Mukti

A few old men

Posted in Bangladesh, democracy, elections, history, politics, Uncategorized by jrahman on December 4, 2018

A corrupt, selfish elite rules over you, an elite in cahoots with foreigners, to whom the nation’s assets and future is being sold; and the lying media and rootless intellectuals stop you from seeing the truth; and yet, you sense the truth, that’s why you flock to the leader; even as the enemies of the people demonise him for not echoing their sophistry, you feel he tells it as it is — that he will kick the elite out, drain the swamp, lock the corrupt up, kill the criminals, and fix what ails the country; and make no mistake, it’s not hard to fix things, it’s just the knavery and perfidy of corrupt elite that need to be rooted out, and the leader will do just that; and he has proved it, hasn’t he, in his remarkable career as (business tycoon or mayor or army officer or whatever); he will make the country great, because he is truly of the country, like you are, and unlike those footloose elite who will flee the land with their ill gotten wealth if things get tough.
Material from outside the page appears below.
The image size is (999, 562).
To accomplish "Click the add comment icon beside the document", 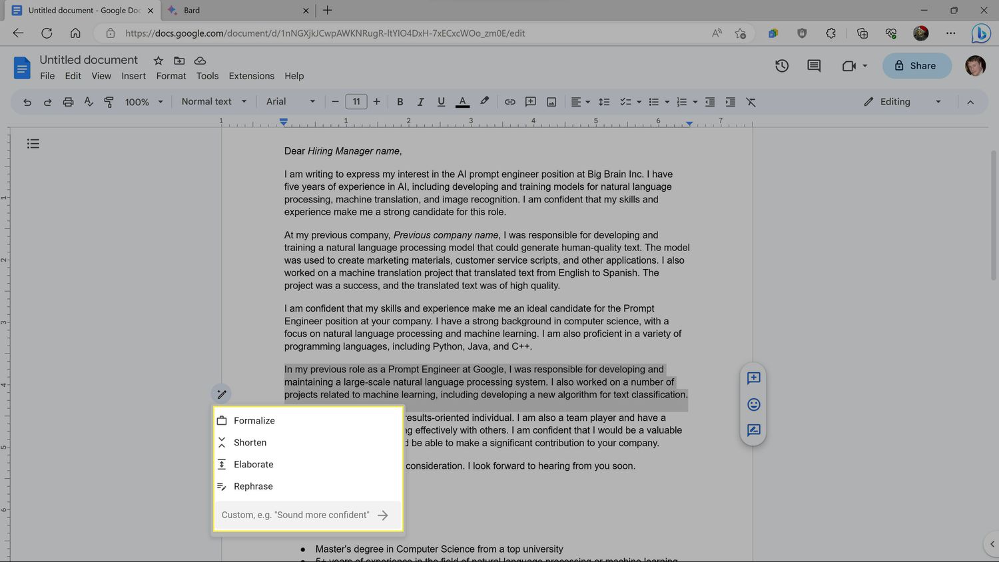I will (753, 378).
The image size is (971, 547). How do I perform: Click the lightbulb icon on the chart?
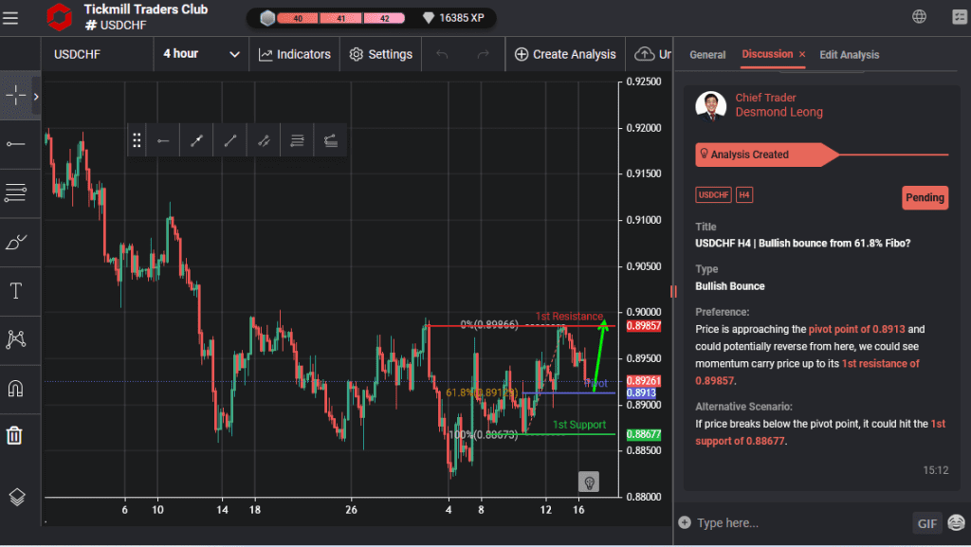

In recent years, variations of the above have reverberated from Washington DC to New Delhi, Warsaw to Brasilia, and Istanbul to Manila.  And politics around the world has been shaken.  There appears to be one exception — there doesn’t appear to be a Bangladeshi strongman on the scene.

There might have been.  After all, charges of corruption and ‘selling the country to foreigners’ can be laid quite easily against the current regime in Dhaka.  And historically, Bangladeshis have proved as susceptible to the cult of the leader as any other people.  So there might well have been a would be strongman leading the opposition.

Curiously, as Sherlock Holmes might have said, strongman in Bangladeshi politics is a dog that didn’t bark.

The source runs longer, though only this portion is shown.